Figure 5. BBS1 is dispensable for synaptic F-actin accumulation and endosomal F-actin dynamics.

(A,B) Immunofluorescence analysis of F-actin in control and BBS1KD (J KD) Jurkat cells (A), or control and BBS1KD (J KD) Jurkat cells transiently transfected with the LifeAct reporter (B), and conjugated with SEE-loaded or with unloaded Raji cells (APCs) for 15 min.
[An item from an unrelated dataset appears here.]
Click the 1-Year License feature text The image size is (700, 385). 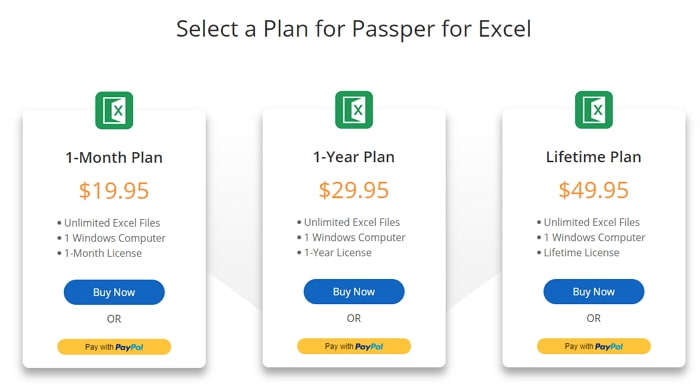[x=338, y=253]
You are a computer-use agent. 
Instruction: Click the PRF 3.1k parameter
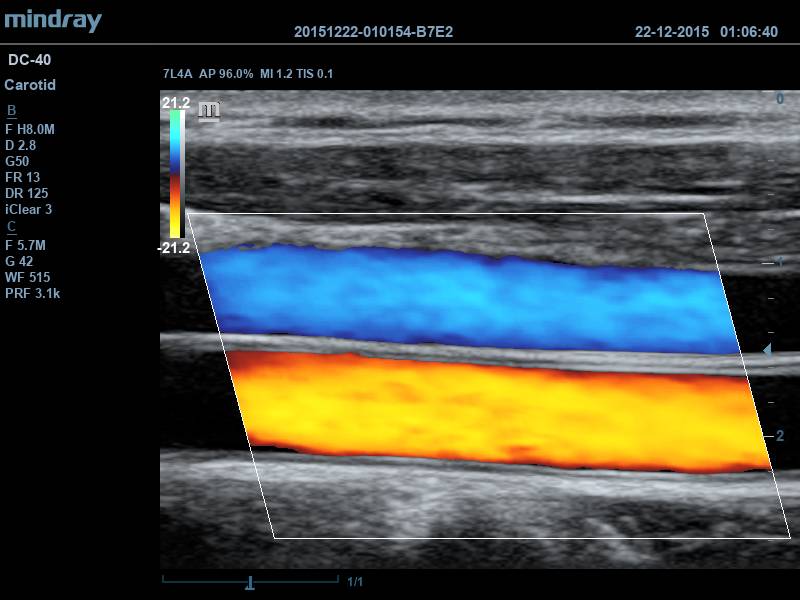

Representative images (medial optical sections) of the conjugates formed in the presence of SEE are shown (see Fig.4G,H for SEE-independent conjugates). (C,D) Left, Quantification (%) of 15-min SEE-specific conjugates harboring F-actin (C) and LifeAct (D) staining at the IS (≥25 cells/sample, n≥3, unpaired two-tailed Student’s t-test). Right, Relative F-actin (C) or LifeAct (D) fluorescence intensity at the IS in 15-min conjugates of control (ctr) and BBS1KD (J KD) Jurkat cells with Raji cells in the absence or presence of SEE (≥15 cells/sample, n=3, Kruskal-Wallis test). (E,F) Immunofluorescence analysis of endosomal F-actin in 15-min conjugates of control (ctr) and BBS1KD (J KD) Jurkat cells with Raji cells (APCs) in the absence or presence of SEE. Conjugates were costained for Rab5 (E) and Rab11 (F) (see Fig.S4C for mask generation). Bottom, Colocalization of F-actin on individual dots (left) and quantification of Rab5⁺/Rab11⁺ dots positive for F-actin⁺(right) (10 cells/sample, 15 dots/cell, n=2, Kruskal Wallis test or One-way ANOVA based on normality distribution of different data sets). Size bar, 5 μm. The data are expressed as mean±SD. ****P≤0.0001; n.s., not significant.